Zero-shot learning (ZSL) models leverage semantic knowledge by using pre-existing information about classes or concepts to make predictions on unseen categories. This approach bypasses the need for extensive training data for every possible class. Instead, ZSL models typically rely on attributes or descriptive features that represent classes. For instance, rather than only training a model on images of cats and dogs, it can learn from words or attributes like "has fur" or "four-legged," which apply to a broader range of animals. When the model encounters a new class, like a horse, it can leverage its understanding of the attributes associated with it to make predictions, even without specific training examples.
The semantic knowledge can come from various sources, such as word embeddings, ontologies, or relationship graphs. For example, if a model is trained with word embeddings that capture similarities between words, it may find that "horse" is semantically close to "zebra" because of shared attributes like "striped" or "herbivore." This allows the model to infer characteristics of the unseen class based on its similarity to known classes.

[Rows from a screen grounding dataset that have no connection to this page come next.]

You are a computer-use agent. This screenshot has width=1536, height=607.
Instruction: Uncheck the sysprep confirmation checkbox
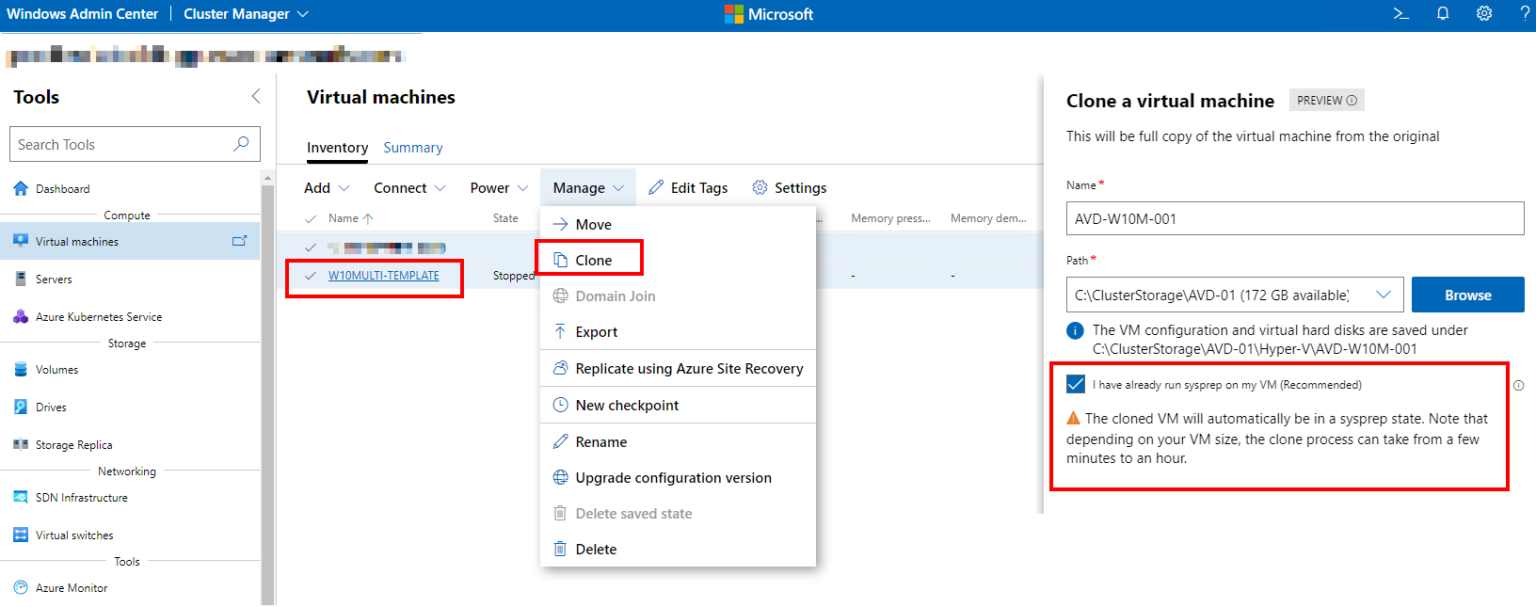coord(1074,384)
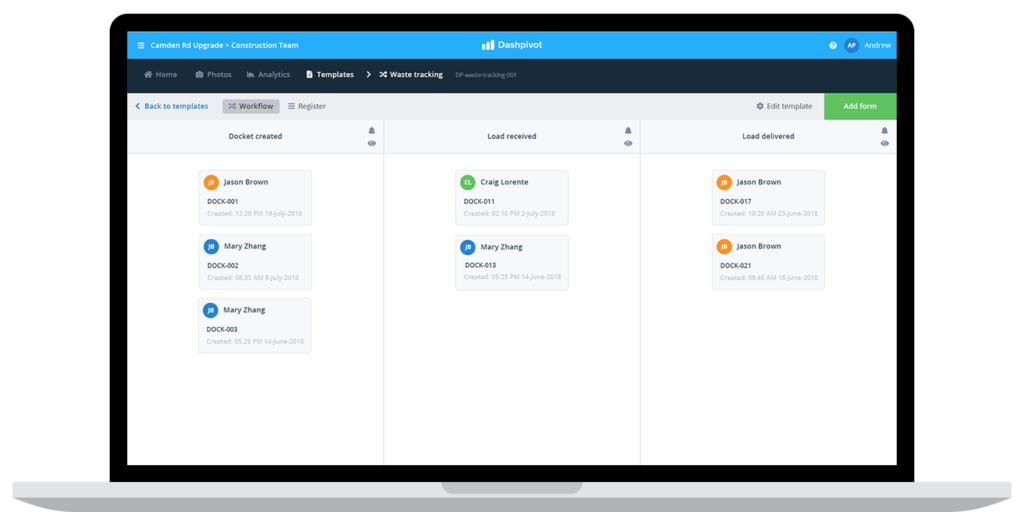The width and height of the screenshot is (1024, 512).
Task: Open the Andrew user account menu
Action: click(x=877, y=45)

In essence, the model can use these relationships to navigate the space of possible classes without needing direct examples of every class.
Furthermore, the use of semantic knowledge also allows for flexibility and adaptability in ZSL applications. For instance, in an image classification scenario, developers can introduce new categories simply by providing the relevant attributes rather than collecting and labeling data for each new category. This can significantly reduce the time and resources needed for data preparation. Additionally, it encourages a broader understanding of how different classes relate to one another, which can lead to more robust and generalizable models in various applications, such as natural language processing and image recognition.